Messages

Message & Attachment Life

When registering a program to the ISB, you can choose how long messages and their attachments sent by instances of your program are allowed to live in an outbound queue on the ISB if it is not picked up by the intended receiving program instance. This feature allows you to keep outdated communications from being received, since data contained in some messages might only be relevant for short periods of time.

Transport

You can allow instances of your program to initially try and communicate via TCP, and if unable, then try HTTP. TCP is faster. However, if you know that instances of your program will be running in an environment in which they cannot use TCP, then you should select the HTTP only option.

Note: All messages are encrypted using X.509 certificates. This provides for end-to-end security, regardless of the number of intermediary networks involved and regardless of whether or not they are secure.

Message Sending and Retrieval

Scheduled sending and receiving are automatically enabled when instances of your program are running. The schedule can be a fixed time interval, or an allowed range which an instance can choose from (either programmatically or via a user interface control). All of the timing code for the scheduled sending and receiving is taken care of for you within the SDK. Sending and receving messages is asynchronous and non-blocking to your program. This means your program instance can keep on doing what it is doing and not worry about getting hung while processing a send or receive operation.

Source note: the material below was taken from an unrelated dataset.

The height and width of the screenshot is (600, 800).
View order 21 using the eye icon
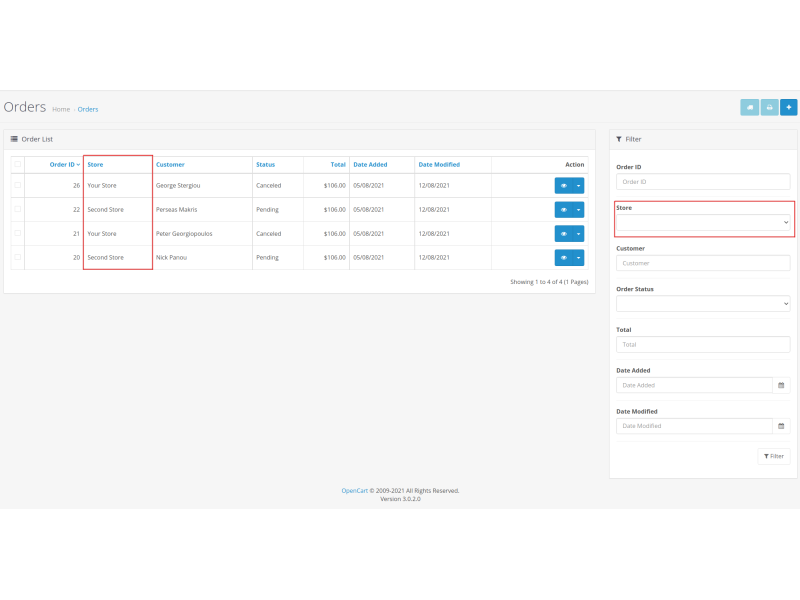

Note: In your code, you can also send and receive on-demand using the SendNow() and ReceiveNow() method calls.

Seconary Outbound Queue

The secondary outbound queue runs on its own thread, and can send concurrently with the primary outbound queue. You can use the secondary outbound queue, for example, when the primary is sending lots of short messages that need to arrive to their recipients quickly, and the secondary for sending messages with attachments which would take longer to send, and would otherwise block the shorter messages sent afterwards.

Note: With both outbound queues, you can give messages a priority ranking, changing their sending order within their queue.

Message and Attachment Size

Lastly, we allow you to control the maximum sizes of messages and attachments that your program instances can send as well as receive. This serves as a preventive measure, irrespecitive of your program code, to help avert misuse of your program.